Что же Фадеев написал там такого, что К. Е. Ворошилов, член президиума ЦК партии, отстояв в почетном карауле у гроба покойного в Колонном зале Дома союзов, сказал: «Мы бы его похоронили на Красной площади, но он оставил такое письмо…»?
А написал он вот что…
«В ЦК КПСС
Не вижу возможности дальше жить, так как искусство, которому я отдал жизнь свою, загублено самоуверенно-невежественным руководством партии, и теперь уже не может быть поправлено. Лучшие кадры литературы физически истреблены или погибли благодаря преступному попустительству власть имущих; лучшие люди литературы умерли преждевременно; все остальное, мало-мальски способное создавать истинные ценности, умерло, не достигнув 40–50 лет.

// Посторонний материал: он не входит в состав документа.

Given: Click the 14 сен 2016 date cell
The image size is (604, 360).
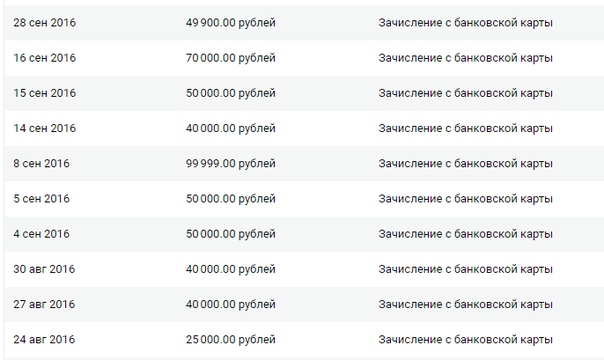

Литература – эта святая святых – отдана на растерзание бюрократам и самым отсталым элементам народа, из самых „высоких“ трибун – таких как Московская конференция или ХХ партсъезд, – раздался новый лозунг „Ату ее!“. Тот путь, которым собираются „исправить“ положение, вызывает возмущение: собрана группа невежд, за исключением немногих честных людей, находящихся в состоянии такой же затравленности и потому не могущих сказать правду, – и выводы, глубоко антиленинские, ибо исходят из бюрократических привычек, сопровождаются угрозой все той же „дубинкой“.
С каким чувством свободы и открытости входило мое поколение в литературу при Ленине, какие силы необъятные были в душе и какие прекрасные произведения мы создавали и еще могли бы создать!